Closed k0d closed 4 years ago
Yeah, Vref may be a bit of a misnomer, but I'll explain how we got there and see what you think:
I started from the JTAG/SWD interface directly from Keil's ULINKplus In that, they call it VCC. The CMSIS-DAP (DAPLink) adapter I was currently using (as in, sitting on my desk at the moment) also uses VCC as one of it's 5 pins (VCC,GND,SWDIO,SWCLK,nRESET).
I think it was when @tannewt I were looking at seeing that it could support lots of different protocols that we swapped it to Vref, because it didn't necessarily need to supply power in some of those cases. I really can't tell if it's something we should be naming "VCC/Vref", naming something else, or how to deal with it exactly.
If you want a real confusing rabbit hole to dig down, check out all the different names/'functions' ST uses for essentially the same pin: VDD, Target VCC, MCU VCC, MCU VDD, VAPP.
Maybe we need a whole new name that is all of those, plus the potential of Vref?
On the STLink v3 board, it's connected to a voltage divider that the STLink MCU uses to detect the target voltage.
If we called it VCC, then I'd expect it to supply voltage...which a STDC14 to Debug-Edge adapter board would not. On JTAG there is a pin (19 I think) which is 5v supply, that's VCC in my view.
What's the CMSIS-DAP connector you have?
This one https://github.com/ARMmbed/mbed-HDK-Eagle-Projects/blob/master/DAPLink/Probes/SWDAP/v1.0.0/SWDAP-v1.0.0-SCH.pdf is kind of an official one, and VCC isn't connected. It's meant to be T_VCC...but they don't label it as that it seems.
OpenOCD uses the target voltage detection sometimes to do then flash programming. It can fail sometimes if you don't use it.

(DATA PROVIDED)

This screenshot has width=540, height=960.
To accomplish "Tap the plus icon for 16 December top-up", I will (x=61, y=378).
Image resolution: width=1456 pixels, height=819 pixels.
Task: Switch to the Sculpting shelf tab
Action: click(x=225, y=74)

(WORK TO DO)
**A.** Reproduce the listing above verbatim, every line in its original order.
**B.** Extend the discussion of whether the debug connector's voltage pin should be called Vref or VCC, picking up after its final sentence.

(SOLVED PROBLEMS)
**A.**
This screenshot has width=540, height=960.
To accomplish "Tap the plus icon for 16 December top-up", I will (x=61, y=378).
Image resolution: width=1456 pixels, height=819 pixels.
Task: Switch to the Sculpting shelf tab
Action: click(x=225, y=74)

**B.**
My suggestion is we keep VRef and use it as T_VCC (don't connect to H_VCC), but maybe it's good to get other people into this discussion. Maybe @ladyada @arturo182 ?
Hmm, off course, if you supply 3v3 on the VRef to the target, then the target's VCC will be 3v3, which is what it'd detect. So I guess it depends on if the H_VCC line can supply enough mAh to the target.
I think it's ok to use it as both....but...we should clearly mark that VRef might not supply current in the debug-edge docs. That's the biggest issue with other connector specs, it's not clearly communicated.
Oh....should we add a marking on the VRef pin to indicate if it supplies power? then the board developer can choose to show it or not.
^ That was along the lines of what I was thinking, but I couldn't come up with a clean (read: tiny) way to say "this might supply power, depending on your adapter/protocol/etc." Any ideas?
My board I'm making right now will not supply power, so it doesn't matter for me today.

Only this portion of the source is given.